The snow regions are heavily fragmented by incorrect pixels. This indicates that local brightness variations were misclassified as melt ponds. In contrast, the proposed method, as demonstrated in Figure 9h, achieved a result nearly identical to the ground truth, as shown in Figure 9a. It successfully separated the snow from the melt ponds. It defined these features with sharp and cohesive boundaries. Unlike Shannon and Tsallis entropies, the proposed method prevented under-segmentation artifacts. It also avoided the salt-and-pepper noise characteristic of Otsu’s technique.
Figure 10 illustrates a fragmented ice field where the challenge lies in maintaining the integrity of individual ice floes against a dark water background. The instability of parametric entropies is evident in Figure 10e, which produced a great segmentation failure. The algorithm misclassified almost the entire ice surface as melt ponds. Consequently, the snow layer was lost entirely. Figure 10g illustrates a similar failure with Tsallis entropy. This method produced large, amorphous regions.
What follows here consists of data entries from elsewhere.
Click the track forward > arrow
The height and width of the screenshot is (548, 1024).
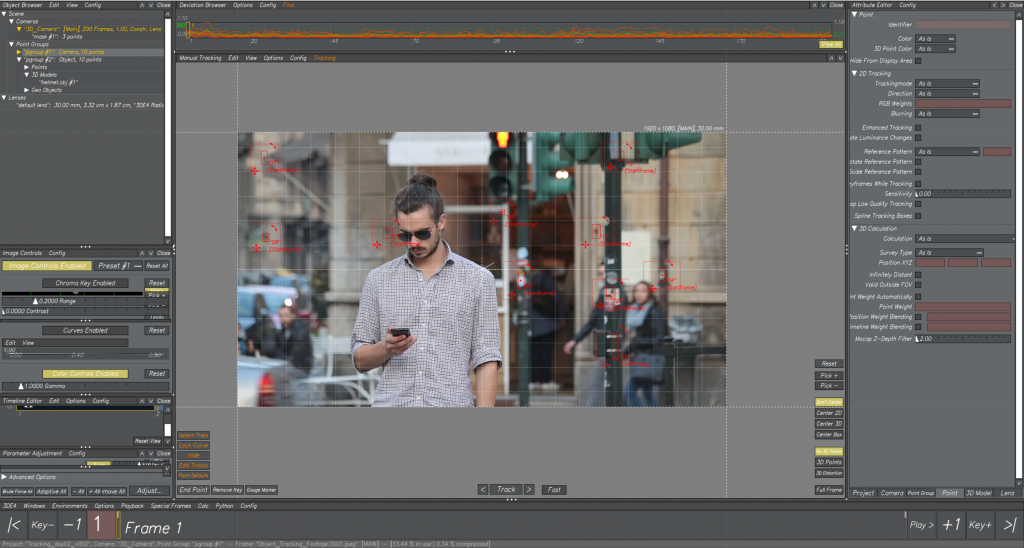point(529,490)
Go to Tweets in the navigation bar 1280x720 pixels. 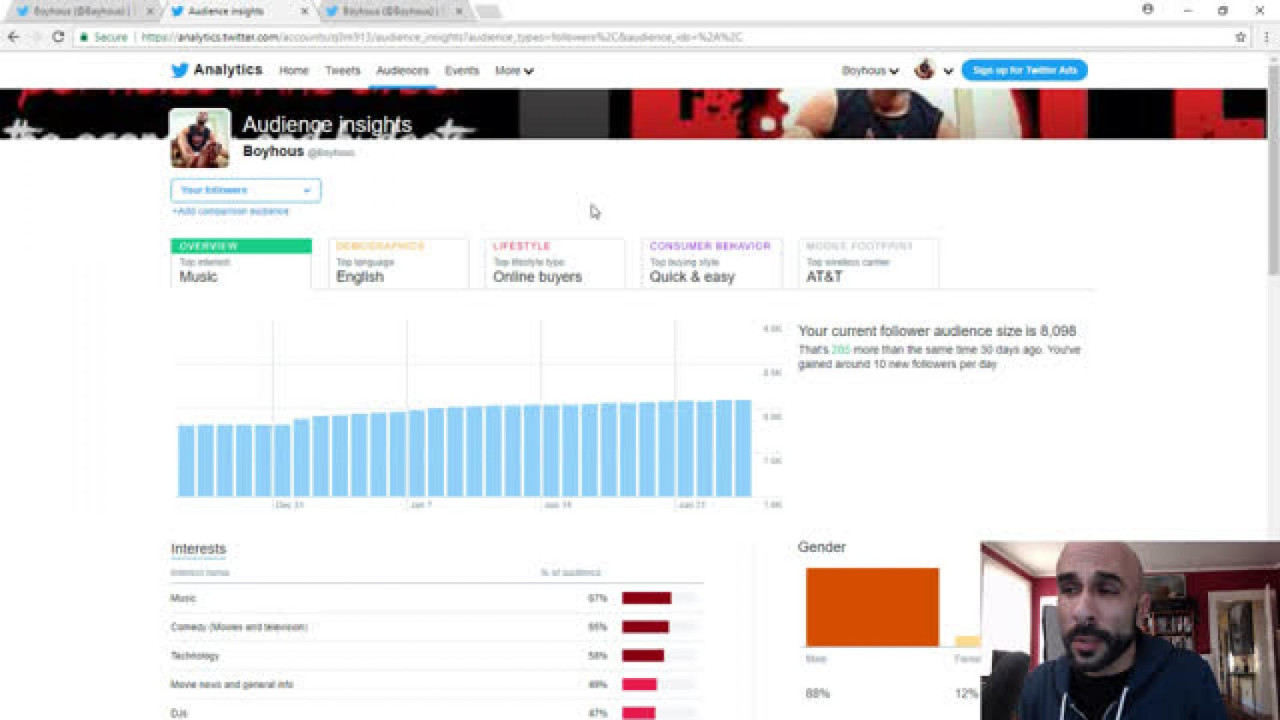(x=342, y=71)
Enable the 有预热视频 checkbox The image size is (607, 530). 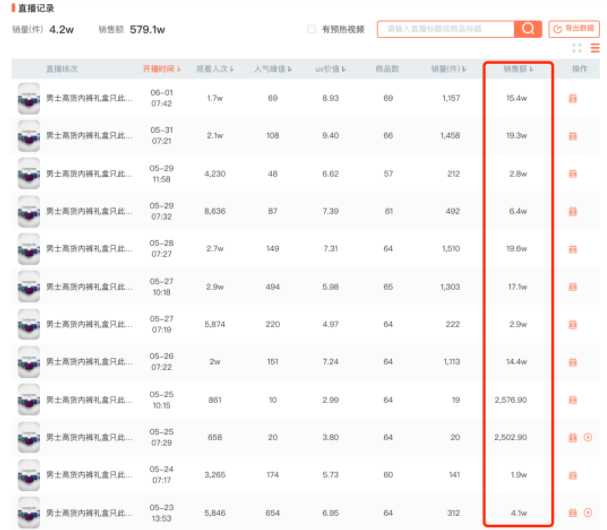point(312,30)
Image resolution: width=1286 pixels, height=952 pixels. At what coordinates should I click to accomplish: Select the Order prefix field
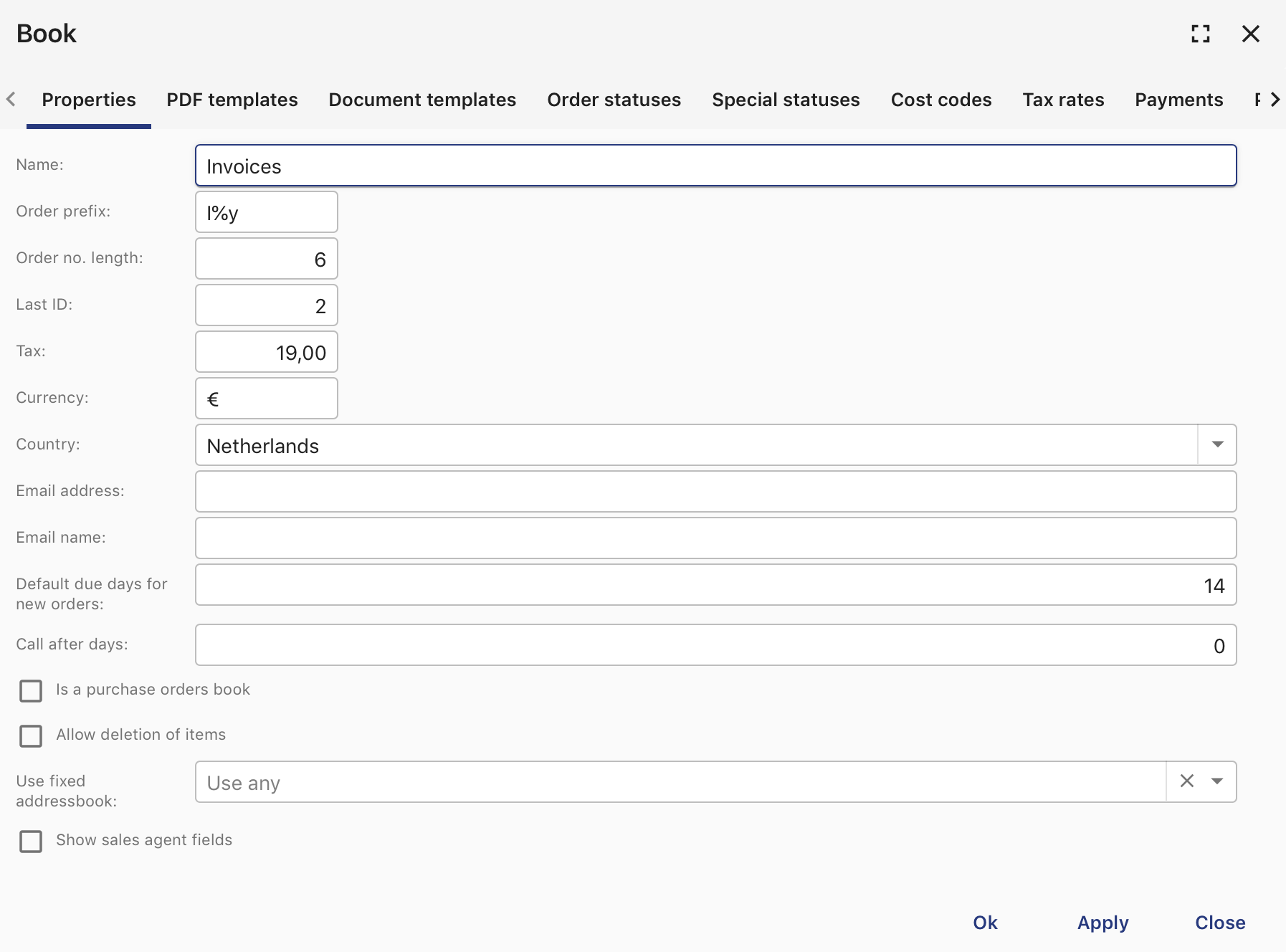[267, 212]
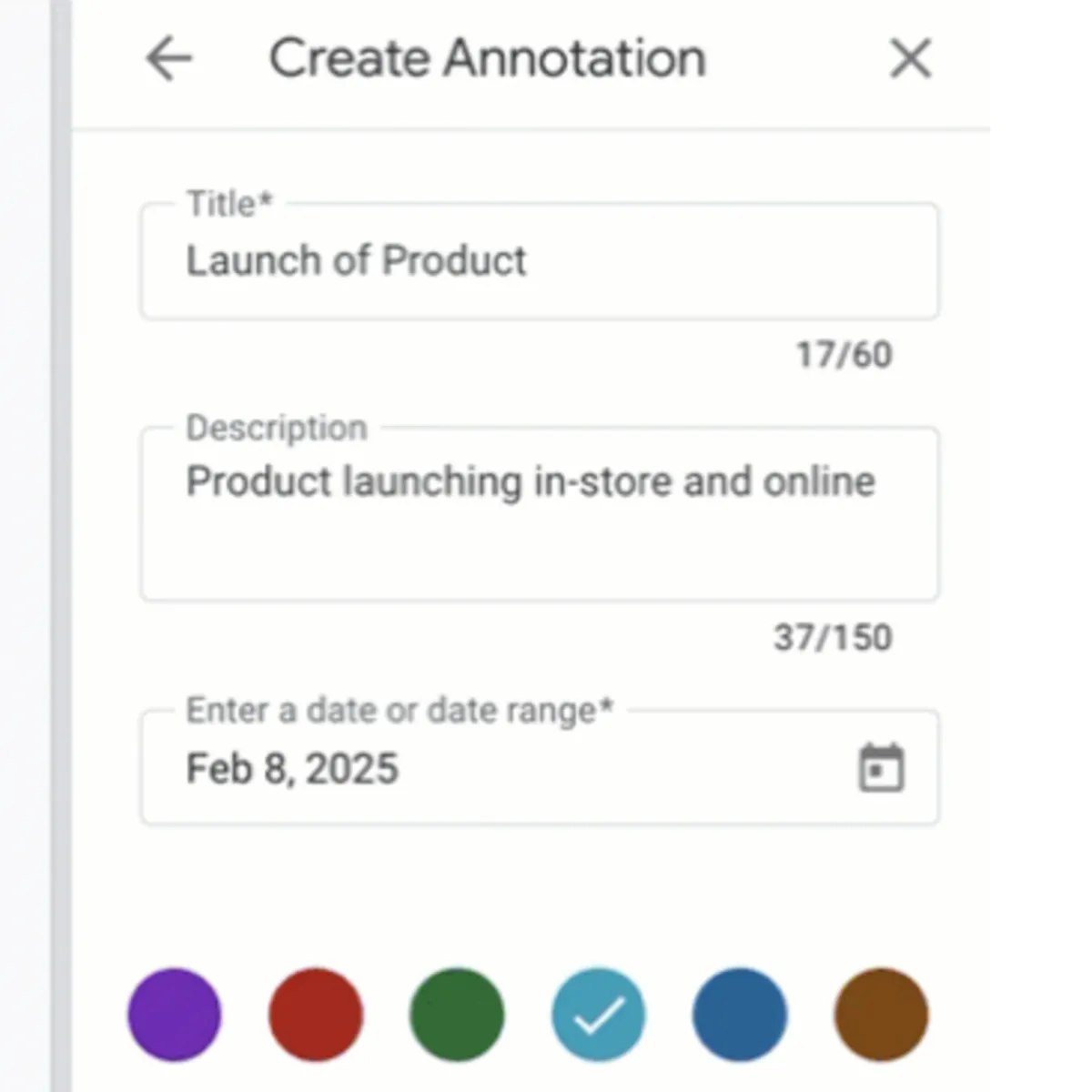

These shapes do not represent physical features. Otsu, as shown in Figure 10b, and Renyi, as shown in Figure 10f, exhibit a tendency to over-segment natural texture. These algorithms interpreted the rough surface of the ice floes as disjointed classes. This misinterpretation resulted in a noisy, speckled appearance. Consequently, regions of solid ice were incorrectly labeled as melt ponds. Shannon exhibits a critical failure in class separation. As shown in Figure 10c, the algorithm fails to distinguish dark open-water channels from the ice surface. Consequently, it merges the water and snow classes into a single dominant region. This results in severe under-segmentation where the topological structure of the ice field is completely lost. While Kapur’s method, as shown in Figure 10d, outperforms Shannon at identifying water channels, it struggles with boundary precision.
The segmentation introduces significant noise along the edges of the ice floes. The melted pond regions are frequently exaggerated or misclassified within the solid ice. This inconsistency aligns with the lower Jaccard scores observed in the quantitative analysis. The proposed method, as shown in Figure 10h, demonstrates superior morphological fidelity. It preserved the solid structure of the ice floes. The algorithm also correctly identified the true melt ponds located at the floe edges. The proposed method utilizes the local minima of the smoothed histogram. This approach effectively ignored intra-class texture variance. Conversely, this variance confused the Otsu and Renyi methods. The results demonstrate a topologically accurate segmentation map.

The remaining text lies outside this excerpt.